For adult patients with acute hypoxemic respiratory failure, mortality is similar with a lower- or higher-oxygenation target, according to a study published online Jan. 20 in the New England Journal of Medicine.
Olav L. Schjørring, M.D., Ph.D., from Aalborg University Hospital in Denmark, and colleagues randomly assigned 2,928 adults who had recently been admitted to the intensive care unit with acute hypoxemic respiratory failure to receive oxygen therapy targeting a partial pressure of arterial oxygen of either 60 mm Hg or 90 mm Hg (lower- and higher-oxygenation groups [1,441 and 1,447 patients, respectively]) for a maximum of 90 days.
The researchers found that at 90 days, 42.9 and 42.4 percent of patients in the lower- and higher-oxygenation groups had died (adjusted risk ratio, 1.02; 95 percent confidence interval, 0.94 to 1.11; P = 0.64). There was no significant difference between the groups at 90 days in the percentage of days that patients were alive without life support or in the percentage of days alive after hospital discharge.
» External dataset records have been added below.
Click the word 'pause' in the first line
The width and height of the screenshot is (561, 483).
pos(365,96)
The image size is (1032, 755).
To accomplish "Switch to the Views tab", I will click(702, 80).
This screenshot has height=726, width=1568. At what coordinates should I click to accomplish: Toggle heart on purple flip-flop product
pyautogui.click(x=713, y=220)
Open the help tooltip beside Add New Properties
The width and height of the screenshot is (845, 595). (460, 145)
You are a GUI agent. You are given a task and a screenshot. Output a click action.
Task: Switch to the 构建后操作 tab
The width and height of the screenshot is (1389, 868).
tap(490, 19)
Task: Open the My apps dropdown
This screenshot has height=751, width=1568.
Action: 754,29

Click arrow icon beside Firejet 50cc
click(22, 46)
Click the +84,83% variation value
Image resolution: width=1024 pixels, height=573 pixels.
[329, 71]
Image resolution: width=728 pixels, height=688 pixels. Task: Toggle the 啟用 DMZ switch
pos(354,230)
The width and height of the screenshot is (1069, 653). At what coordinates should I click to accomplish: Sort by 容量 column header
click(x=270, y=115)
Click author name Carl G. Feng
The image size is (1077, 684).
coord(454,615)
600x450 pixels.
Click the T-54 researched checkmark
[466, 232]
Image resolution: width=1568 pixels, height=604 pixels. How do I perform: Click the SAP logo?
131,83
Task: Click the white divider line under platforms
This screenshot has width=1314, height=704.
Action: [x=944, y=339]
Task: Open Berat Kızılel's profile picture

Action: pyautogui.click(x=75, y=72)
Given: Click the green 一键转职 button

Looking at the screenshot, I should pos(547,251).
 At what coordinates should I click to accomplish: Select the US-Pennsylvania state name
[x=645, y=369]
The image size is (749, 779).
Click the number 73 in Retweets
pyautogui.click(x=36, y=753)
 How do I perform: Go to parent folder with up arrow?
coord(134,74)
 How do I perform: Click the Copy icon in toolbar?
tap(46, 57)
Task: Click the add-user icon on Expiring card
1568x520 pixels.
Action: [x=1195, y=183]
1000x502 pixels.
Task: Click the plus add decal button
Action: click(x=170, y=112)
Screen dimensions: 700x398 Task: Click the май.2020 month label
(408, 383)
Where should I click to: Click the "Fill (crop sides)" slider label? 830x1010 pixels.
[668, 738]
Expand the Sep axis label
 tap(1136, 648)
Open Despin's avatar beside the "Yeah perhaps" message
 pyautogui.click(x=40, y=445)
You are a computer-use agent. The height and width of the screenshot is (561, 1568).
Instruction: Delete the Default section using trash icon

The two groups had similar percentages of patients with new episodes of shock, myocardial ischemia, ischemic stroke, or intestinal ischemia (P = 0.24).
“Our findings lend weight to the utility of conservative oxygen therapy in patients with acute hypoxemic respiratory failure,” the authors write.
Several authors disclosed financial ties to the pharmaceutical industry.